If we piece all of this together and look a price comparison between the three service providers, the answer of which is cheapest comes down to it depends. Oracle non-metered storage has a significant advantage if you are planning on reading back your data at high or unpredictable rates. Amazon S3 infrequent is the cheapest if you don't plan on reading back your data and want it as an insurance policy only. I honestly would go with Glacier or Oracle Archive if this is the case since it is an order of magnitude cheaper. The chart below compares 120 TB of storage and the variable charge for reading back this data on a monthly basis. If you have 120 TB of storage and plan on reading back 120 TB on a monthly basis, the Oracle non-metered storage is significantly cheaper. If you are only planning on reading back 12 to 24 TB per month the cost is about the same for all of the services.
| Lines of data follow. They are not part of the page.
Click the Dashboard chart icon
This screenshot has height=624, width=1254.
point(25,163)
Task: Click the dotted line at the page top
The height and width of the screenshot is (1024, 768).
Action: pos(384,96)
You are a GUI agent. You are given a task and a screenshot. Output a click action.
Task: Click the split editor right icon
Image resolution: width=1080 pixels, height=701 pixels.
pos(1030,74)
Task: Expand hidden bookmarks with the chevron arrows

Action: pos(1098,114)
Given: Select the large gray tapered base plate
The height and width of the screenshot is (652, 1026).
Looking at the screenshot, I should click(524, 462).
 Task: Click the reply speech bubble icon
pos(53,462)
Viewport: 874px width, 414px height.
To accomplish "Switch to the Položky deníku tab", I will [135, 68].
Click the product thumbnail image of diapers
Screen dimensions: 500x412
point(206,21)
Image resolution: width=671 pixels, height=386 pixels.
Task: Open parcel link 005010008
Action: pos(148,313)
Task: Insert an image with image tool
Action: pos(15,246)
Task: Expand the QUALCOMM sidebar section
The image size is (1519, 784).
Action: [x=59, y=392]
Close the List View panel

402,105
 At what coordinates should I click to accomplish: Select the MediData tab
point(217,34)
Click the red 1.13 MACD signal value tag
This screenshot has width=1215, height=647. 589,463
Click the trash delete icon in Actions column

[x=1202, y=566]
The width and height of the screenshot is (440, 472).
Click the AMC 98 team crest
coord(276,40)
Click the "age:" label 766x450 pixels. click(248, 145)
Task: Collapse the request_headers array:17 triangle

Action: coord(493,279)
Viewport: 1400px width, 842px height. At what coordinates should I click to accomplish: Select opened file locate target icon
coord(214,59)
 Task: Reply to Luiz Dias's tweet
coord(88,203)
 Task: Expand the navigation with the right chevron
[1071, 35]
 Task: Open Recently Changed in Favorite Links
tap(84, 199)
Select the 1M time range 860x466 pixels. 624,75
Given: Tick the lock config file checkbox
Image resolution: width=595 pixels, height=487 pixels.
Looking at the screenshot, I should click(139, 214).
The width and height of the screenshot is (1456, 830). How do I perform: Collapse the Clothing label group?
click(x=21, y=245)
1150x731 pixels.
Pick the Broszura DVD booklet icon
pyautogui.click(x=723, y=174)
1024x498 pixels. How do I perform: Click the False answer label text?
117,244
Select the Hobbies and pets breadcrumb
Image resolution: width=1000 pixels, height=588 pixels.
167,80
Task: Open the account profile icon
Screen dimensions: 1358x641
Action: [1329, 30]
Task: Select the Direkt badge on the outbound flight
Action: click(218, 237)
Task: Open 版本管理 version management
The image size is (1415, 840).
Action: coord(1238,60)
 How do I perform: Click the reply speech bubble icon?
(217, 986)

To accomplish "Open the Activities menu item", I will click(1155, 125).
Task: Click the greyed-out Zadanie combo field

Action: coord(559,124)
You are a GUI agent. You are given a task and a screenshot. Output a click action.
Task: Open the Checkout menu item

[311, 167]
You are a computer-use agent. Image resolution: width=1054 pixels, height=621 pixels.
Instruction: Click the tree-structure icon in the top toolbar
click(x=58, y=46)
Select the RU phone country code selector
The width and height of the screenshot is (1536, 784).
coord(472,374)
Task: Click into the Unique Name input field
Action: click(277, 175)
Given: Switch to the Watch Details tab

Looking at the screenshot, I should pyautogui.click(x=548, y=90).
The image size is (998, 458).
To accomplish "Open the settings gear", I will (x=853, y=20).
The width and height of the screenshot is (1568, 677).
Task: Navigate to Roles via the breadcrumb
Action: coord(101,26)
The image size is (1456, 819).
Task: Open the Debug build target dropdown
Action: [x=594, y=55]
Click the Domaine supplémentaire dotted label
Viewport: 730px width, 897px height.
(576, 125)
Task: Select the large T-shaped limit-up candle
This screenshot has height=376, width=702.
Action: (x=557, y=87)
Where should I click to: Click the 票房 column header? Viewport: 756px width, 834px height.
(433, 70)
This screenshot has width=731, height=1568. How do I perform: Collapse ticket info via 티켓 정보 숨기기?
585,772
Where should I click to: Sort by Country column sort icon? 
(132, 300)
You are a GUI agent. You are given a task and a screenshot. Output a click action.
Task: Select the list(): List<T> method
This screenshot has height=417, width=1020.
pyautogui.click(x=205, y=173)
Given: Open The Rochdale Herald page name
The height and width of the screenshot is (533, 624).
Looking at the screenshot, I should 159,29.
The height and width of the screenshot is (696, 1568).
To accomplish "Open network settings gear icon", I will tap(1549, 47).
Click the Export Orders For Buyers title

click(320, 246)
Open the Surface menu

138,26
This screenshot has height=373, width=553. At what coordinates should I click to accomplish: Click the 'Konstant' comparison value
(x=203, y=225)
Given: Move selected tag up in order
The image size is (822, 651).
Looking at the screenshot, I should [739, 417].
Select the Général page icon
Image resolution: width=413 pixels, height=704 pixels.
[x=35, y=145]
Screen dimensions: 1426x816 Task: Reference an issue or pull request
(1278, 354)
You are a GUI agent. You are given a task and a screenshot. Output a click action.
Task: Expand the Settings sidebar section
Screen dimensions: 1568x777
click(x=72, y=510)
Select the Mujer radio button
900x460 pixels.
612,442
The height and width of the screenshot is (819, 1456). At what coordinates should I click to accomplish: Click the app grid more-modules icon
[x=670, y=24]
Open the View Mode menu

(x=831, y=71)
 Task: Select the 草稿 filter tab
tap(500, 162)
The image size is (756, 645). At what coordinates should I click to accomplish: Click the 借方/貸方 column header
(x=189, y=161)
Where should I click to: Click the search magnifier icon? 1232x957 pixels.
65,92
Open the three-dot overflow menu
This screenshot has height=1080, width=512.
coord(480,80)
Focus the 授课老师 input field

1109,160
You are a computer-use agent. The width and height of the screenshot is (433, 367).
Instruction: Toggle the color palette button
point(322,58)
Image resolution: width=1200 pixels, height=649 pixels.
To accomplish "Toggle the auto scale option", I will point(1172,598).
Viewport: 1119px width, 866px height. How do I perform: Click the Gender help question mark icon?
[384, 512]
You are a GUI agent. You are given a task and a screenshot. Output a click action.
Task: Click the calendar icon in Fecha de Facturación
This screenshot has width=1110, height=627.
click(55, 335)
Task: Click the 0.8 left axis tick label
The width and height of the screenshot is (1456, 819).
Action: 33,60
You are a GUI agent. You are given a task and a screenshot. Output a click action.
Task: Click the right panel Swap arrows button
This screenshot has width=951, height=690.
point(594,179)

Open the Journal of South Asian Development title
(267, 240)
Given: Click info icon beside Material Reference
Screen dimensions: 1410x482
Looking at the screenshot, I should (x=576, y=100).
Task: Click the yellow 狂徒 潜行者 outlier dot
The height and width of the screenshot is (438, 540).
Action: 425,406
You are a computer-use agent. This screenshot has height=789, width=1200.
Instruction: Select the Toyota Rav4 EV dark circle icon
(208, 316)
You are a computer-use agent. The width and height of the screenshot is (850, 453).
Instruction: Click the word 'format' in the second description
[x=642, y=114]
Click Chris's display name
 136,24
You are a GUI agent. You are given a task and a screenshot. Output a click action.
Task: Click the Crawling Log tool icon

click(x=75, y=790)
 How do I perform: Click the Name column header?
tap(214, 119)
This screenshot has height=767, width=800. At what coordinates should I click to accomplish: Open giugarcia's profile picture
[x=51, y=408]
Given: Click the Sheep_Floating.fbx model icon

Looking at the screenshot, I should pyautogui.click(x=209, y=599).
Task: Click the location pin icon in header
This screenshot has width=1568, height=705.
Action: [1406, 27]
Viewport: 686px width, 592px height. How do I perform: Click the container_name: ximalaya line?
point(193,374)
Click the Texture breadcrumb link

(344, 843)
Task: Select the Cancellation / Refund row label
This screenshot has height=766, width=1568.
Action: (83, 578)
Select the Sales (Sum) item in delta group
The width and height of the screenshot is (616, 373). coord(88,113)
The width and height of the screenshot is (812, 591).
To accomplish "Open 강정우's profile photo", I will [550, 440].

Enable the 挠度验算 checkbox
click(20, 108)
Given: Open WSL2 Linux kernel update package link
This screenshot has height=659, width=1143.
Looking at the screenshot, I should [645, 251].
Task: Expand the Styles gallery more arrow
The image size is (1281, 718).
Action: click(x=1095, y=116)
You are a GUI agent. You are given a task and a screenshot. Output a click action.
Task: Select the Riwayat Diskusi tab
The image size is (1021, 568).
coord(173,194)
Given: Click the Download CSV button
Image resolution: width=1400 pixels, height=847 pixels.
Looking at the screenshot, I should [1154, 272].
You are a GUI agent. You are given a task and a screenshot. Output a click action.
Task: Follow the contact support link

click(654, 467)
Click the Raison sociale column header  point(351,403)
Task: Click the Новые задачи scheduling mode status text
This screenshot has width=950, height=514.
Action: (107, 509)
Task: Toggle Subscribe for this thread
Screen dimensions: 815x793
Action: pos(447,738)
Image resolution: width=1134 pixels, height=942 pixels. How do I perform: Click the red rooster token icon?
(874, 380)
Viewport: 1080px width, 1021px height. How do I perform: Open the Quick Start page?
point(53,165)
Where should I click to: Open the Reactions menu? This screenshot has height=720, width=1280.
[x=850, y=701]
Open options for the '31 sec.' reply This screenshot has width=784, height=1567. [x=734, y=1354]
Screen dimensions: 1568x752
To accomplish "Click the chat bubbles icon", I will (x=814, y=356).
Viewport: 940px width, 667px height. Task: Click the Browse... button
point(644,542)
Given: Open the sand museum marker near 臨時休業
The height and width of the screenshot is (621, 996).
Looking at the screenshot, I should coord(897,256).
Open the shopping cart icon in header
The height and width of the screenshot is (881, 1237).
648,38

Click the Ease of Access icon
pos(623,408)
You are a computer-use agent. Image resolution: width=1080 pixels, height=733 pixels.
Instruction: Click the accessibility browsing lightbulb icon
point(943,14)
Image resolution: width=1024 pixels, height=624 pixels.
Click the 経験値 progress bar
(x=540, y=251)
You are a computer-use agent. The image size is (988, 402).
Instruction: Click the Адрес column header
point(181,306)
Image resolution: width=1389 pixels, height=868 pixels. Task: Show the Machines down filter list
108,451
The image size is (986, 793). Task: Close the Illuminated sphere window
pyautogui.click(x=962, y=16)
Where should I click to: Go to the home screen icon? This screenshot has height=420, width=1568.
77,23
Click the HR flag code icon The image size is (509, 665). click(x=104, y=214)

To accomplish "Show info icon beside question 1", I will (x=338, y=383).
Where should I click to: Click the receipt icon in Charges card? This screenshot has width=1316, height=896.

In summary, one option is not clearly better than the other (except for high read rates) and this blog is intended to help you decide on what fits your needs best. Pricing calculators can help with the cost based on transfer rates. It is important to remember that storage transfer is a significant part of the calculation. It is also important to look at your usage model. We assumed that you started with 120 TB and ended with 120 TB for our analysis. If you start with 12 TB and grow to 120 TB, the pricing calculation will be a little different. Neither the Amazon nor Azure calculators will help you run this simulation and you will have to calculate everything on a month by month basis. It is also interesting to take 120 TB of on-premise storage and assume that each TB can be purchased at $3K/TB. If we assume 10% annual hardware maintenance and a three year amortization, the charge for on-premise storage is $1030/month which might be more or less than cloud based storage. Your results might vary.